The Times article said Price’s decision ended up costing him a few customers and two of his “most valued” employees, who quit after newer employees ended up with bigger salary hikes than older ones.
“He gave raises to people who have the least skills and are the least equipped to do the job, and the ones who were taking on the most didn’t get much of a bump,” Gravity financial manager Maisey McMaster, 26, told the paper.
She said when she talked to Price about it, he treated her as if she was being selfish and only thinking about herself.
“That really hurt me,” she said. “I was talking about not only me, but about everyone in my position.”
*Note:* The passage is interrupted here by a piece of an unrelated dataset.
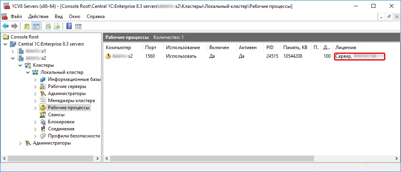The height and width of the screenshot is (172, 401).
Task: Select the Рабочие процессы tree node
Action: coord(65,108)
Approaching burnout, she quit.
Grant Moran, 29, also quit, saying the new pay-scale was disconcerting
“Now the people who were just clocking in and out were making the same as me,” he told the paper. “It shackles high performers to less motivated team members.”
Price said McMaster and Moran, or even critic Rush Limbaugh, the talk show host, were not wrong.
“There’s no perfect way to do this and no way to handle complex workplace issues that doesn’t have any downsides or trade-offs,” he said.
The Times said customers who left were dismayed at what Price did, viewing it as a political statement. Others left fearful Gravity would soon hike fees to pay for salary increases.
WOW! Nobody could have predicted that! Except every person with the slightest understanding of economics. So basically, most conservatives. As much as I hate it when a business fails, I can’t help but take a little bit of glee at the fact that the imposition of socialists policies on a company made it collapse.